TASK BRIEF – In the records below, count the lines that have "computer" and answer with the number alone.

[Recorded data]
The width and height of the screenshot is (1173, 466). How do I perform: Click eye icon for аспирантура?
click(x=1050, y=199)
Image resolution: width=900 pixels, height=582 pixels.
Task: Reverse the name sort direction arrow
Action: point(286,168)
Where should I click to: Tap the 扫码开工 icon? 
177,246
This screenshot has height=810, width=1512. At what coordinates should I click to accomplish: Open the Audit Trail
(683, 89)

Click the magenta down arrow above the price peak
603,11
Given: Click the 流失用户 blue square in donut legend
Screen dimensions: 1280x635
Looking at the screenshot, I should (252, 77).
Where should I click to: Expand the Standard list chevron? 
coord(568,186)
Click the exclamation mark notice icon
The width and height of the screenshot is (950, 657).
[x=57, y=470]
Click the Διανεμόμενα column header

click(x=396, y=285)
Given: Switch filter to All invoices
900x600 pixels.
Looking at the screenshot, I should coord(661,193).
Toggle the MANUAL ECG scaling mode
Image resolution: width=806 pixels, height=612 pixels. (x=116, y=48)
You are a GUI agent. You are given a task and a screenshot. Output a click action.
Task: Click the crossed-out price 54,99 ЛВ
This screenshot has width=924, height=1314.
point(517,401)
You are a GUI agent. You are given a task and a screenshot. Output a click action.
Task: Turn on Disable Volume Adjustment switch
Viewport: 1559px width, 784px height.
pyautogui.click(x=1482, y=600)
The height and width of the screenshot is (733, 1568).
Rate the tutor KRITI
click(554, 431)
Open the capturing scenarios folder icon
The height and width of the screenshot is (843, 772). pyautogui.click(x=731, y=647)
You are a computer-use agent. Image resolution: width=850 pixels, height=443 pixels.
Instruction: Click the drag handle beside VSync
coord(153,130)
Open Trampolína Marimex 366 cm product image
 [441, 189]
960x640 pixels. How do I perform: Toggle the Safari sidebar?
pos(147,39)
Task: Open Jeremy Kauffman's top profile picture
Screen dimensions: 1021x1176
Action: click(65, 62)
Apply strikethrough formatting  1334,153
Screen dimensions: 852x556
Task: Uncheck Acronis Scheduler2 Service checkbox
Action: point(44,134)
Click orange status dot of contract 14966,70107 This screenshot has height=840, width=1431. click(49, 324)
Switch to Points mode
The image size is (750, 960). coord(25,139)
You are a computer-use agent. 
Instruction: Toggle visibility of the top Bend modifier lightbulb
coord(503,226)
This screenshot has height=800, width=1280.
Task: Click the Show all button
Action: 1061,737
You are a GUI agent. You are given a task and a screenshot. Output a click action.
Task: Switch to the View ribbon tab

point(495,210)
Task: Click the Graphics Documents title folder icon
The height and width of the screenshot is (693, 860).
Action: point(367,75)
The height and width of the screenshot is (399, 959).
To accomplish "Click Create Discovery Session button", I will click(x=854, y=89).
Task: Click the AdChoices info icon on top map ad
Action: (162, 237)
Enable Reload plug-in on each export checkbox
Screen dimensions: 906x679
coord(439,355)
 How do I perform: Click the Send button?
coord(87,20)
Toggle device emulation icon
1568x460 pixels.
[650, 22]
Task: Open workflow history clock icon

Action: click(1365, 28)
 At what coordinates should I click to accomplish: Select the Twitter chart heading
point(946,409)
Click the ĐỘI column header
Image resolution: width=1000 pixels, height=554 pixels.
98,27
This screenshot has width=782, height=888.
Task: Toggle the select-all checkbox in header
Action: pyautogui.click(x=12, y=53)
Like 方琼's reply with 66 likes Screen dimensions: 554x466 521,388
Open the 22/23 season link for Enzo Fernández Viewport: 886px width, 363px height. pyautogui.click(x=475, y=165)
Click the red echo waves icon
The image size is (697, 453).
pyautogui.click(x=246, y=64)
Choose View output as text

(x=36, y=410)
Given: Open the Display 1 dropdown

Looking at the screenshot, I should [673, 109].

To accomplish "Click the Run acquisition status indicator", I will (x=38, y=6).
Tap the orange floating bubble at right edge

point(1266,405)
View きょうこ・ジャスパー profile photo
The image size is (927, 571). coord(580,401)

RESPONSE BELOW – 2